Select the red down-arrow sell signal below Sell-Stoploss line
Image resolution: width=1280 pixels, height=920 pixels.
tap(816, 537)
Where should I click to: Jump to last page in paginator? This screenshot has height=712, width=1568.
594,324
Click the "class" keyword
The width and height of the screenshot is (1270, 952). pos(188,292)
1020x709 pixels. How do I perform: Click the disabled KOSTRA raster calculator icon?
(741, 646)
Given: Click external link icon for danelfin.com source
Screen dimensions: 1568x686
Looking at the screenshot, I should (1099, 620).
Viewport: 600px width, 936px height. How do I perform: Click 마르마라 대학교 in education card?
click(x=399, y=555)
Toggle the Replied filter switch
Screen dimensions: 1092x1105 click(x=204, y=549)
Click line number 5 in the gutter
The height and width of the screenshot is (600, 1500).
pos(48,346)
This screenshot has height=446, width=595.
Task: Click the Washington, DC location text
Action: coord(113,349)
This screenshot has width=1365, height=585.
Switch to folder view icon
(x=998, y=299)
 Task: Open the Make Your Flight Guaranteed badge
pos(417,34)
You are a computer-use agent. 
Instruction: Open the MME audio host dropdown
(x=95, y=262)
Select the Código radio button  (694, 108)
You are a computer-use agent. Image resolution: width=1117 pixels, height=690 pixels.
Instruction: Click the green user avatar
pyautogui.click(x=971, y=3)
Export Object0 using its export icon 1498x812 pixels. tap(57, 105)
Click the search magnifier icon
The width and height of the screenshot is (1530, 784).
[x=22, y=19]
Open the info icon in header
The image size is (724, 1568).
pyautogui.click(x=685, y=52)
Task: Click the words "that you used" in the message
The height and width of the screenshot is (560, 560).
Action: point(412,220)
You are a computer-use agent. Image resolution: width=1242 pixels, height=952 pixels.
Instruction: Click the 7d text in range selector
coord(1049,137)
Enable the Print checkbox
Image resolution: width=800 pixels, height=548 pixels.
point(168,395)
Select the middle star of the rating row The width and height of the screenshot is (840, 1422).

Requirements: Can you resize the data, starting with the line containing "You are a computer-use agent. Image resolution: width=1242" and going on through the end of the data? Repeat each of those lines, requests included, but multiply every coordinate in the answers by 0.25 and round to whole numbers, with halves rounded up.

Exercise answer:
You are a computer-use agent. Image resolution: width=1242 pixels, height=952 pixels.
Instruction: Click the 7d text in range selector
coord(262,34)
Enable the Print checkbox
Image resolution: width=800 pixels, height=548 pixels.
point(42,99)
Select the middle star of the rating row The width and height of the screenshot is (840, 1422).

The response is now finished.